The creative forces behind Eulogy Project I, which is put on by theatre practitioners in their mid-20s. PHOTO: NG XI JIE

Death and mortality are not usually the preoccupations of working professionals in their mid-20s. But a group of young theatre practitioners has made the eulogy the centre of their theatre production, Eulogy Project I: Muah Chee Mei And Me.

They are mostly recent graduates from local group Cake Theatrical Productions' training platform, In A Decade, and will stage the intimate show - limited to 30 audience members a session - at the Gallery in the Goodman Arts Centre from today until Saturday.

Director Tan Liting, 26, also Cake's production manager, says the show is not about the morbid and macabre. Rather, it is about focusing on the small, everyday moments that comprise a person's life.

She says: "For some reason, I'm very obsessed with my own mortality. It's not that I fear death, but I think at this age, because we still have so much ahead of us, we hope we still have a lot of time ahead of us. But there's also this constant feeling of what if I don't achieve something before I die?

"We need to also consider our small actions. I think what we do every day contributes to how we are remembered."

The Eulogy Project's playwright, 24- year-old Ellison Tan, a freelance theatre practitioner, says she looked at peripheral people. "They are people who are always there - you notice their presence, but you don't know them personally," she adds. "For example, the guy busking at the interchange or the auntie selling magazines at the bus stop. They are always there and are like a source of comfort."

The script crystallised for her after "Aunty Cineleisure", an elderly retiree who regularly sold bits and bobs outside Cathay Cineleisure Orchard, died of colon cancer in June.
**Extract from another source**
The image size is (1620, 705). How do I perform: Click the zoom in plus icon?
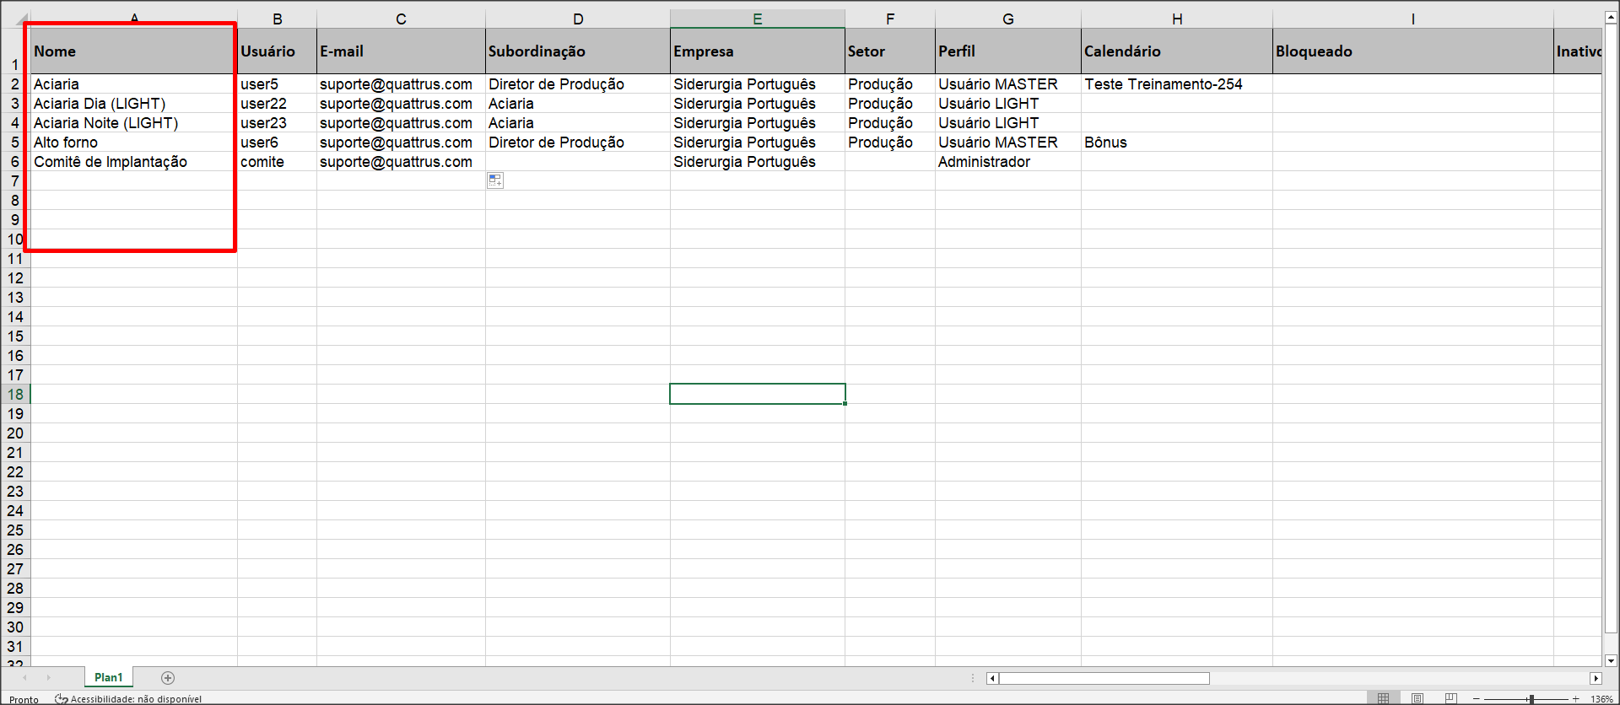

She says: "It was big news because she was such a 'landmark'. That was when we realised this idea of peripheral people could really stand on its own."

Together with a small ensemble cast, they came up with the character of Muah Chee Mei, a kind of composite of the cast's own experiences. Audience members will be led through an installation, which weaves together a tapestry of soundbites, performances and artefacts.

On why the ad-hoc group has dubbed itself Potluck Productions, Tan Liting says: "We like to gather around food and we thought, a potluck party is like the creative process, in that everybody brings something to the table and creates a meal together.

"We thought it was quite a nice analogy for how we work together to form something."

During rehearsals and workshops, she had the cast members write about their earliest childhood memories. She also got them to write eulogies for one another before looking at what it meant to write their own eulogies and exploring what it was like to work from the area of personal memory.

She hopes the work will have its quiet impact. "The audiences should feel the need to understand that their mortality is not limited, that they can go beyond the exploration of their dead body."